Life and poetry[change | edit source]
In 1877, when he was probably 52 years old, he suddenly found that he liked writing poetry. He wrote a poem about a local vicar and sent it to the Dundee Weekly News. The editor thought it was a joke, and he published it as a jokey poem.
McGonagall continued to write poetry. He read his poems in public and lots of people came to hear him. However, his audience had really come to laugh at him and throw rotten vegetables at him.
Mc Gonagall's poems have stupid rhymes, the words he uses are often silly and he mixes his imagery in clumsy ways. One of his most famous poems is about the Tay Bridge Disaster. It tells of a real event in 1879 when the bridge over the river Tay in Scotland collapsed and a train that was going over the bridge crashed, killing many people. Part of McGonagall's poem goes:
- Beautiful Railway Bridge of the Silv'ry Tay!
- Alas! I am very sorry to say
- That ninety lives have been taken away
- On the last Sabbath day of 1879,
- Which will be remember'd for a very long time.
McGonagall did not seem to realise that people thought his poems were bad. He became disappointed that the town of Dundee did not recognize him as a great poet, so he went to Perth and then to Edinburgh. He continued to write poetry. He travelled to London because he had been given an invitation to meet the famous actor Sir Henry Irvine. However, someone had been playing a trick on him: the invitation was not a real one, and he was not let into the theatre.
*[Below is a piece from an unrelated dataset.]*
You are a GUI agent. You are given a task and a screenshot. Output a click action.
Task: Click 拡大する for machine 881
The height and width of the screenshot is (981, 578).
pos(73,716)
McGonagall wrote some poetry about London while he was there. He wrote:
- As I stood upon London Bridge and viewed the mighty throng
- Of thousands of people in cabs and busses rapidly whirling along,
- All furiously driving to and fro,
- Up one street and down another as quick as they could go....
McGonagall in popular culture[change | edit source]
People still remember McGonagall's poems today and continue to make fun of them. The comedian Spike Milligan had a character called McGoonagall in The Goon Show. One episode of The Muppet Show had a character called Angus McGonagle. In the Harry Potter books, author J.K. Rowling chose the surname of the Professor of Transfiguration, Minerva McGonagall, because she had heard of McGonagall and loved the name.
There is a McGonagall Appreciation Society in McGonagall's home town of Dundee.